***** RECORD EXCERPTS *****

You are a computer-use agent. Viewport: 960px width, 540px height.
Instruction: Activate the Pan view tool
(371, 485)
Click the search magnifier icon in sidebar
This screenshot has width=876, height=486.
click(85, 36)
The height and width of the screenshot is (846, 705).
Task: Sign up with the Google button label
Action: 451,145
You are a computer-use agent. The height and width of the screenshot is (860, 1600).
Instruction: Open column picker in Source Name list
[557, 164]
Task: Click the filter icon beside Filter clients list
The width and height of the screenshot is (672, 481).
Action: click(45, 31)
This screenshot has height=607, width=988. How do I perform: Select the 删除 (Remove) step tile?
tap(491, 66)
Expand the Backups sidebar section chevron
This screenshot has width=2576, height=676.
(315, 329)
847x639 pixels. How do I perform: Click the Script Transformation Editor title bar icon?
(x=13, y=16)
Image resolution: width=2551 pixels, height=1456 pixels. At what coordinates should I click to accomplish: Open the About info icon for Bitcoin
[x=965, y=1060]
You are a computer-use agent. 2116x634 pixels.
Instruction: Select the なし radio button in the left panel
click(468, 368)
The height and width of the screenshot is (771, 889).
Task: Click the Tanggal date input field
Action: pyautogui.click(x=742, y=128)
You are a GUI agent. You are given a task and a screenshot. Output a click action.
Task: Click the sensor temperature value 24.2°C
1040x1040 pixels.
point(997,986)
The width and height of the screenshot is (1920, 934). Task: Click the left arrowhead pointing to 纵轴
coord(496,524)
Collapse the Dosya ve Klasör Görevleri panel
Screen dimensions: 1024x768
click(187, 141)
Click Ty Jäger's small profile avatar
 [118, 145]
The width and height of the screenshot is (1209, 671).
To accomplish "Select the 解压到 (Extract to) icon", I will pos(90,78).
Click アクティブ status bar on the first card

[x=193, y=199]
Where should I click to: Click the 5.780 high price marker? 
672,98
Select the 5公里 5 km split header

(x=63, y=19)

*****

YOUR INSTRUCTIONS ->
An exact copy of every entry above is required.

ANSWER SPACE ->
You are a computer-use agent. Viewport: 960px width, 540px height.
Instruction: Activate the Pan view tool
(371, 485)
Click the search magnifier icon in sidebar
This screenshot has width=876, height=486.
click(85, 36)
The height and width of the screenshot is (846, 705).
Task: Sign up with the Google button label
Action: 451,145
You are a computer-use agent. The height and width of the screenshot is (860, 1600).
Instruction: Open column picker in Source Name list
[557, 164]
Task: Click the filter icon beside Filter clients list
The width and height of the screenshot is (672, 481).
Action: click(45, 31)
This screenshot has height=607, width=988. How do I perform: Select the 删除 (Remove) step tile?
tap(491, 66)
Expand the Backups sidebar section chevron
This screenshot has width=2576, height=676.
(315, 329)
847x639 pixels. How do I perform: Click the Script Transformation Editor title bar icon?
(x=13, y=16)
Image resolution: width=2551 pixels, height=1456 pixels. At what coordinates should I click to accomplish: Open the About info icon for Bitcoin
[x=965, y=1060]
You are a computer-use agent. 2116x634 pixels.
Instruction: Select the なし radio button in the left panel
click(468, 368)
The height and width of the screenshot is (771, 889).
Task: Click the Tanggal date input field
Action: pyautogui.click(x=742, y=128)
You are a GUI agent. You are given a task and a screenshot. Output a click action.
Task: Click the sensor temperature value 24.2°C
1040x1040 pixels.
point(997,986)
The width and height of the screenshot is (1920, 934). Task: Click the left arrowhead pointing to 纵轴
coord(496,524)
Collapse the Dosya ve Klasör Görevleri panel
Screen dimensions: 1024x768
click(187, 141)
Click Ty Jäger's small profile avatar
 [118, 145]
The width and height of the screenshot is (1209, 671).
To accomplish "Select the 解压到 (Extract to) icon", I will pos(90,78).
Click アクティブ status bar on the first card

[x=193, y=199]
Where should I click to: Click the 5.780 high price marker? 
672,98
Select the 5公里 5 km split header

(x=63, y=19)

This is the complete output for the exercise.